= Ibrahim, the Thirteenth Emperor of the Turks =

She-tragedy written by Mary Pix

Ibrahim, the Thirteenth Emperor of the Turks is a she-tragedy written by Mary Pix, first performed in 1696. Pix's first play, it purported to describe incidents in the life of Ibrahim, Sultan of the Ottoman Empire. The numbering is correct only if Mehmed the Conqueror is regarded as the first emperor, and the disputed reign of his son Cem is counted as well. The play has been called a "proto-feminist depiction of the power-struggle between a sultan and a seraglian woman".

== Plot ==
The play focuses on Emperor Ibrahim and his rape of Morena. Sheker Para (Ibrahim's mistress) seeks revenge after being rejected by Amurat. She encourages Ibrahim to seduce Morena, a young woman who is engaged to Amurat. Morena rejects Ibrahim's advances so he orders her to be dragged to a chamber, where he violently rapes her. Afterwards, a Mufti describes how terribly Morena has been treated by Ibrahim.
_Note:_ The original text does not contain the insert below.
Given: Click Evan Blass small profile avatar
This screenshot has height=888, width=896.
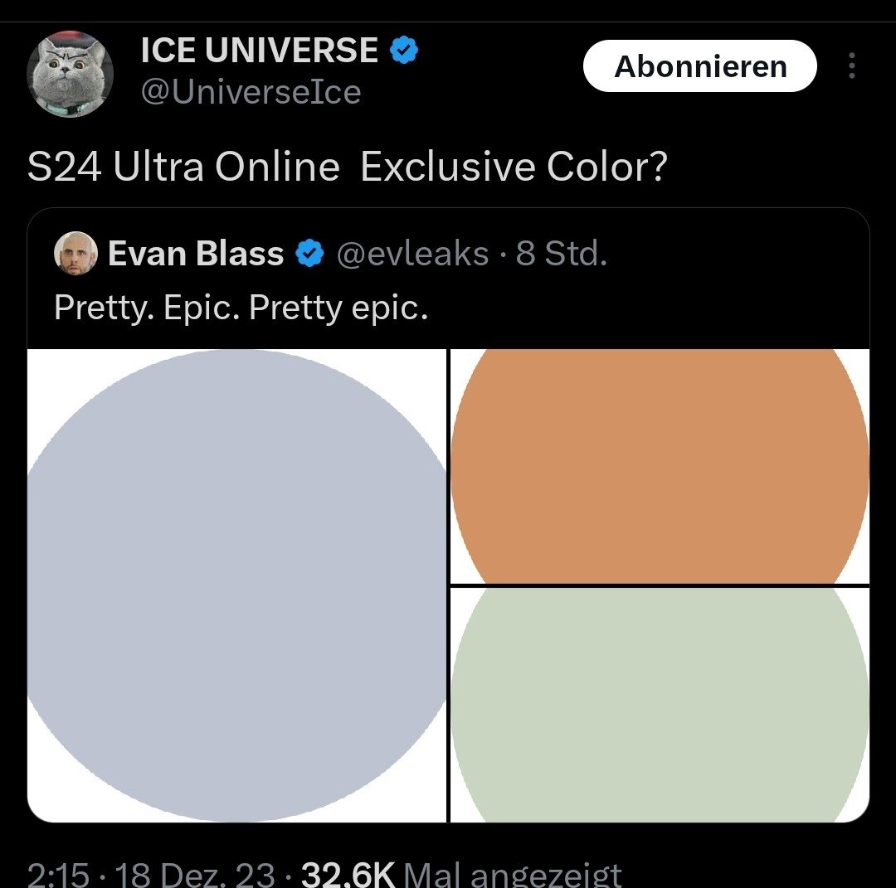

The injured Morena takes poison and dies in Amurat's arms, but not before inspiring a revolution against Ibrahim.

== Reception ==
The play was very successful when first performed in 1696, and was also performed several times in 1704. It was also revived in 1715.

Paula de Pando suggests that in the figure of Morena, Pix:"has presented a victimized heroine who becomes, in her final hours, an emblem of the ravaged nation under an absolutist regime. ... The idea of passivity becoming active political commitment for those that survive the female victim is a significant development from Banks' Anna [the heroine of his drama Virtue Betrayed, or, Anna Bullen (1682)], who advocates quietism and trusts Providence: Morena claims the necessity of a revolution that would vindicate her name and end Ibrahim's regime.